● Media Buying Course · Day 19 of 20 · Week 4: Scale & Efficiency

Incrementality: the truth about what your ads caused

Yesterday exposed that reported numbers are inflated. Today is the antidote and the most intellectually honest concept in performance marketing: incrementality - the only question that ultimately matters. Master this and you operate above almost everyone running ads.

1The one question that matters

Attribution asks "which ad gets credit?" Incrementality asks the deeper thing:

The real ROI

"How many of these conversions would NOT have happened without the ad?" If an ad gets credit for 100 sales but 80 of those people would have bought anyway, its INCREMENTAL contribution is 20. You paid for 100; you truly caused 20.

2Why it matters so much

The classic case (Day 18's correlation trap): you retarget add-to-cart users. They convert at a "fantastic" 10x ROAS. But many were going to complete the purchase regardless. The ad largely took credit for inevitable sales. Its true incremental ROAS might be a fraction of the reported number.

Conversely, upper-funnel prospecting that introduces brand-new customers often shows WORSE reported ROAS but higher INCREMENTALITY - those people genuinely wouldn't have found you otherwise. This is why optimizing purely to reported ROAS can quietly destroy a business: you shift budget to credit-claiming retargeting and starve the prospecting that drives new growth.

**DATA LINES:**
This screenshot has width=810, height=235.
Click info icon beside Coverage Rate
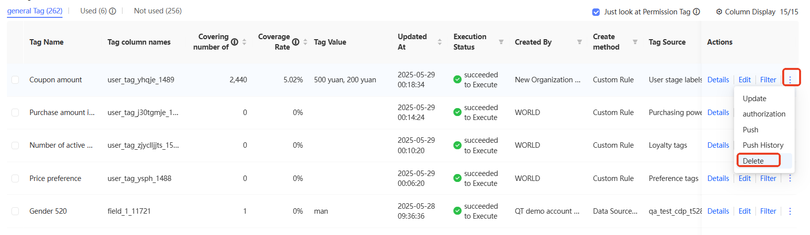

**REQUIRED ACTIONS:**
A. In the incrementality lesson, what type of campaign often shows worse reported ROAS but higher incrementality?
B. Reproduce the incrementality lesson between "2Why it matters" and "the reported number.", inclusive.
These lines come from a source unrelated to the incrementality lesson.

**SOLUTIONS TO EACH TASK:**
A. Upper-funnel prospecting that introduces brand-new customers.

B.
2Why it matters so much

The classic case (Day 18's correlation trap): you retarget add-to-cart users. They convert at a "fantastic" 10x ROAS. But many were going to complete the purchase regardless. The ad largely took credit for inevitable sales. Its true incremental ROAS might be a fraction of the reported number.